PropertyInfo info = ipvt.TargetProperty as PropertyInfo;
if (val is IConvertible)
{
val = Convert.ChangeType(val, info.PropertyType);
}
}
return val;
}
}
}
This example is more complex, but if you break down the code,
there's nothing magical going on here. Inside ProvideValue, I check
to see if we have a DependencyProperty or a regular property.
Based on the type of property we're accessing, I get the
PropertyType and then, if the type is convertible, call
Convert.ChangeType to handle the type conversion.

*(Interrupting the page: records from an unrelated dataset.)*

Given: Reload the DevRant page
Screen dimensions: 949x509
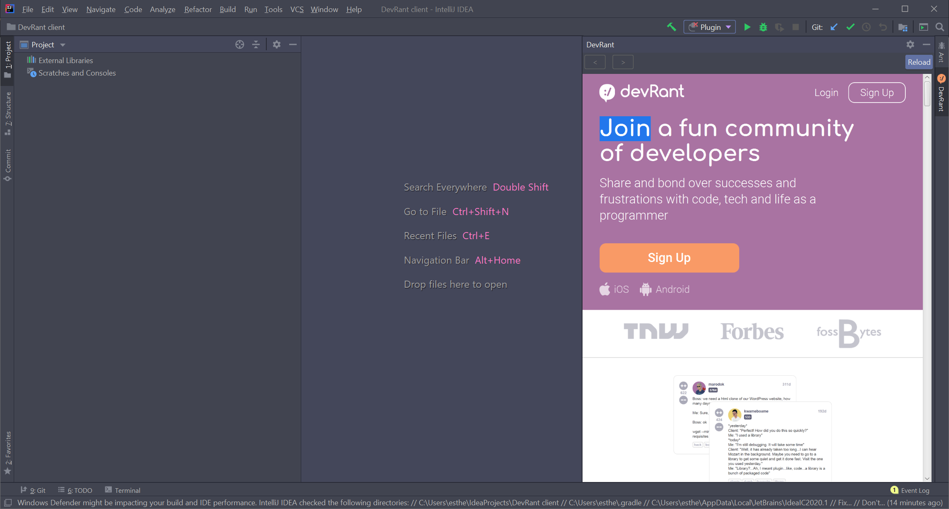Looking at the screenshot, I should [919, 62].
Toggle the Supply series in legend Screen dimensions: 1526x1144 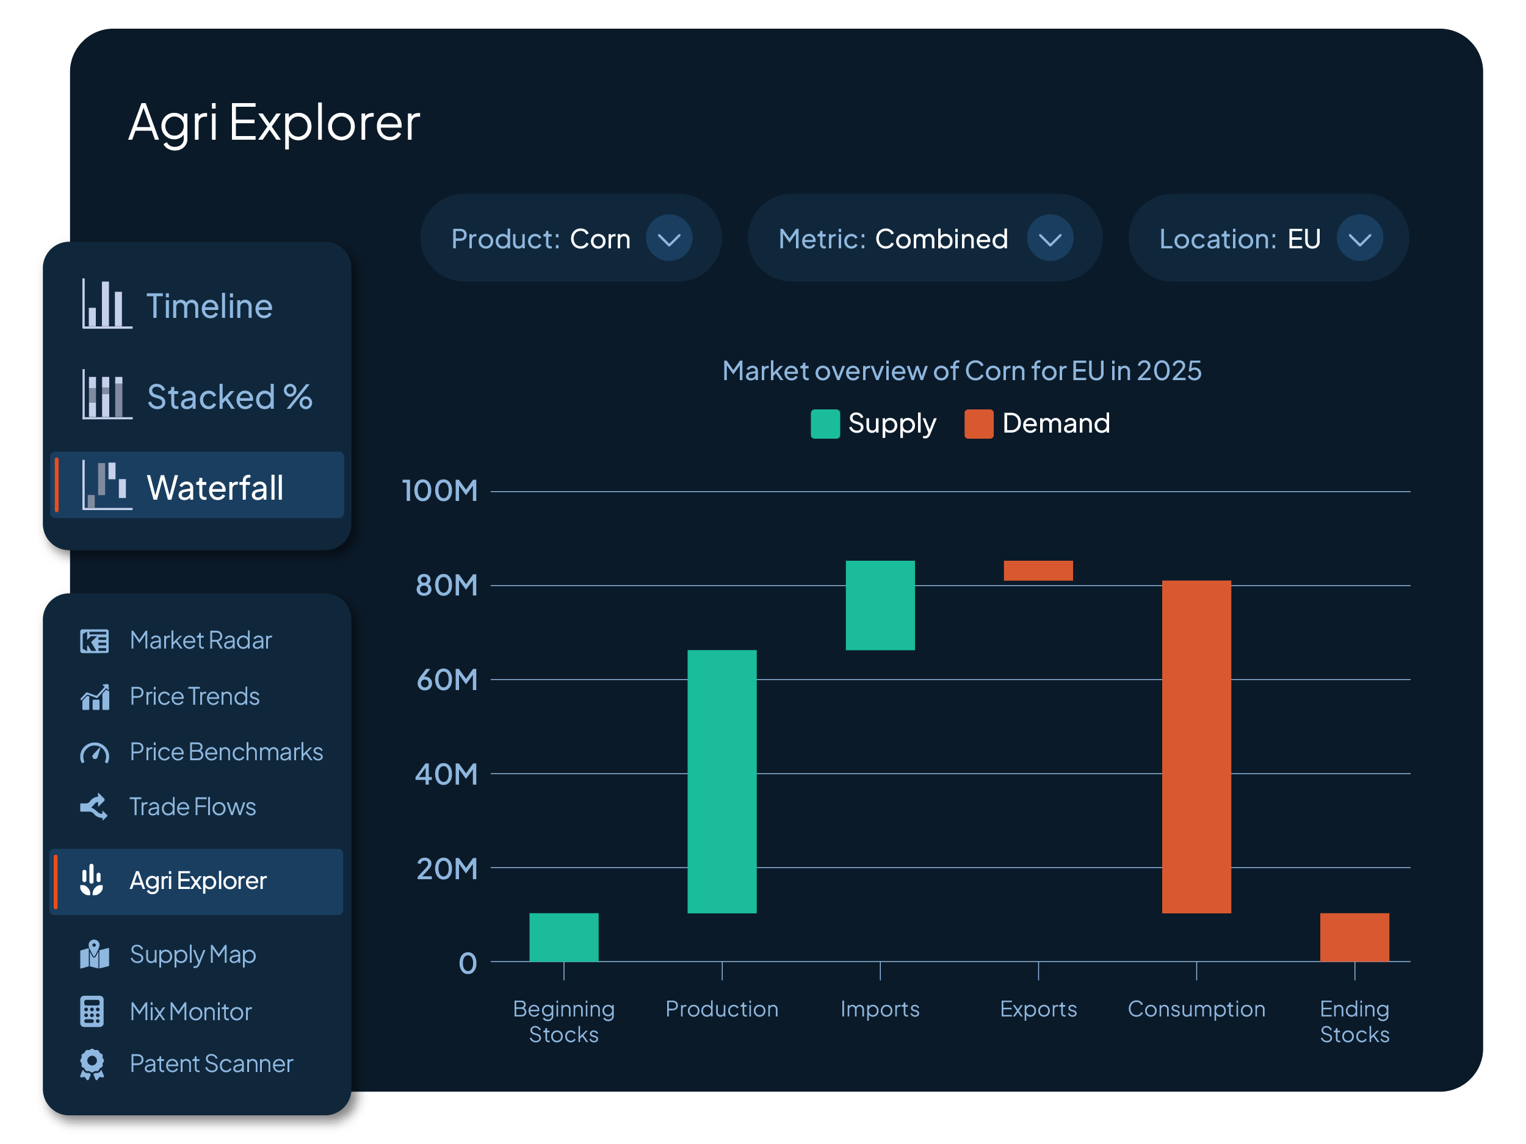click(892, 423)
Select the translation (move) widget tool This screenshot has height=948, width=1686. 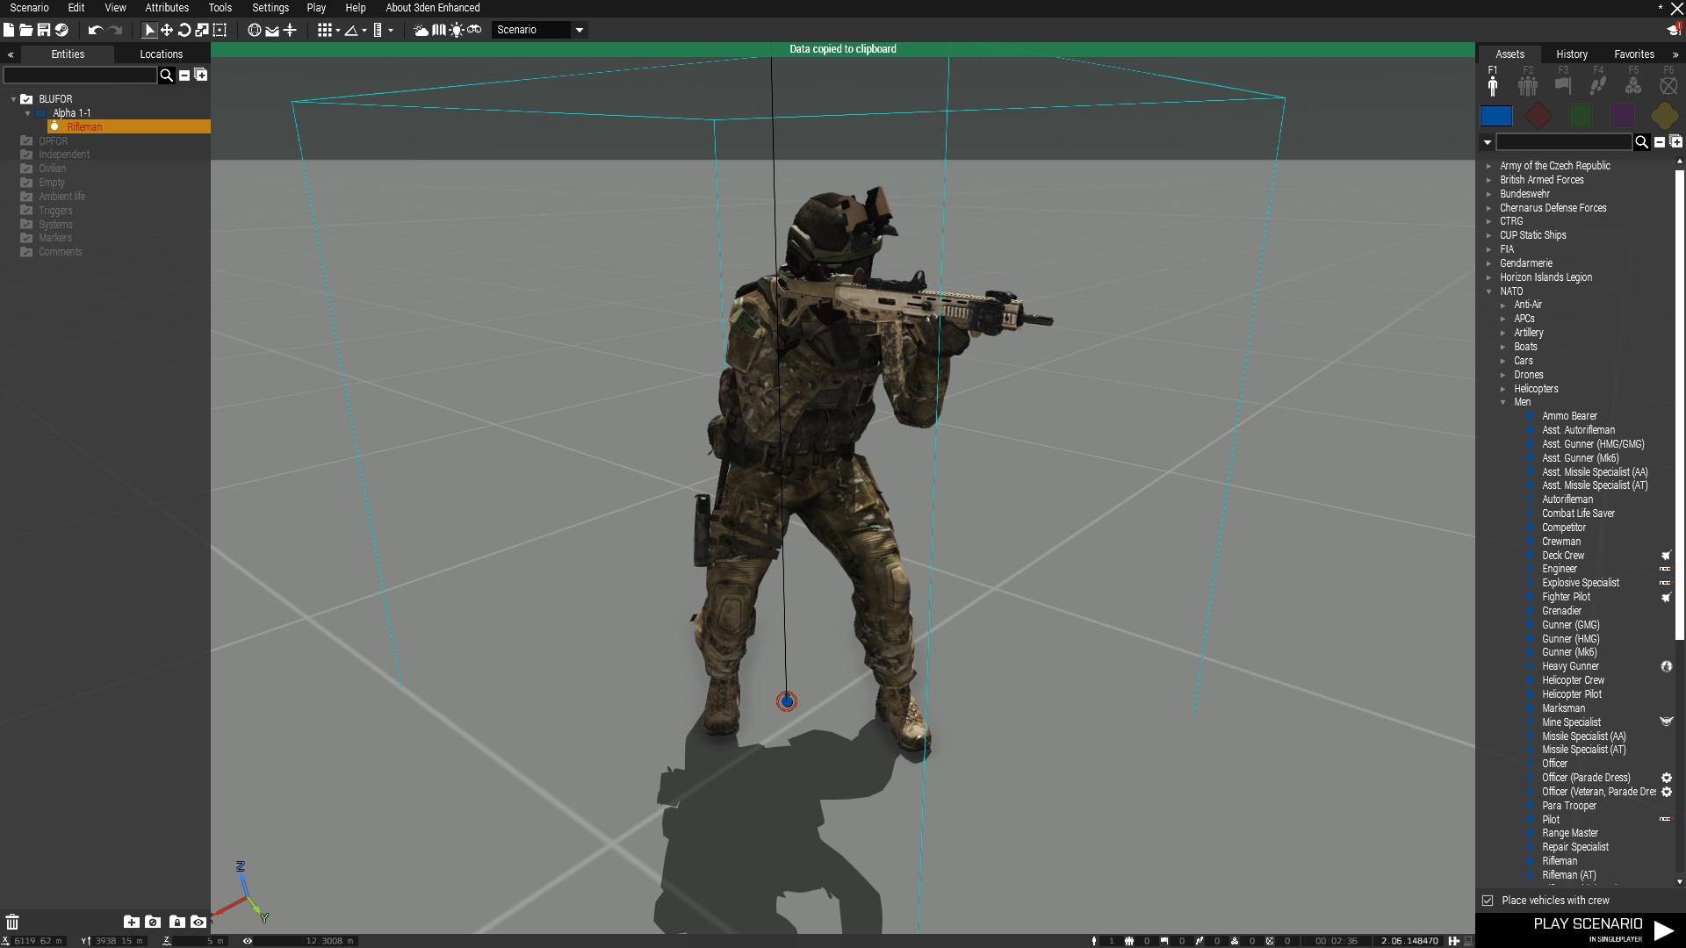point(166,30)
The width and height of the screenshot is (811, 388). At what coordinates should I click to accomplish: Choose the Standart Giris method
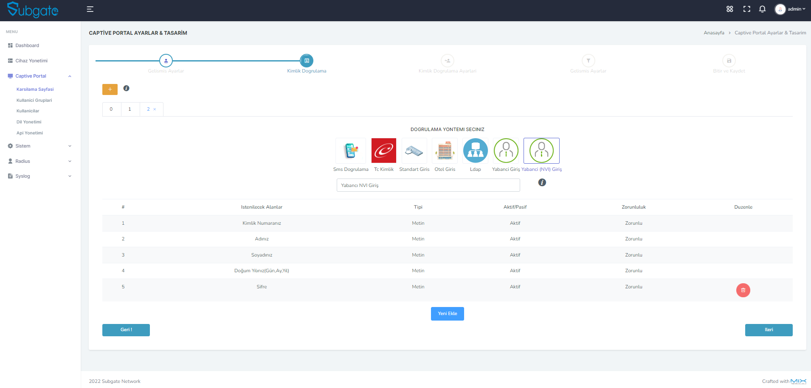[414, 151]

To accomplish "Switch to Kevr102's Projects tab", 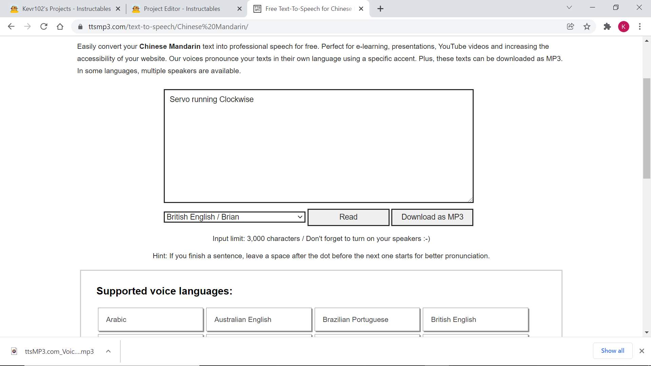I will (66, 9).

MarkupExtensions can provide some interesting functionality to
your XAML. Of course, you'll want to temper this with testability
concerns (it's harder to test this than logic in your viewmodel),
but it can get you out of some scrapes, and otherwise clean up
nasty glue/utility code you may need to write in your
code-behind.
This was written against and tested on WPF4. I haven't
tested this on Silverlight 5, so if you're reading this in the
Silverlight 5 timeframe, your mileage may vary.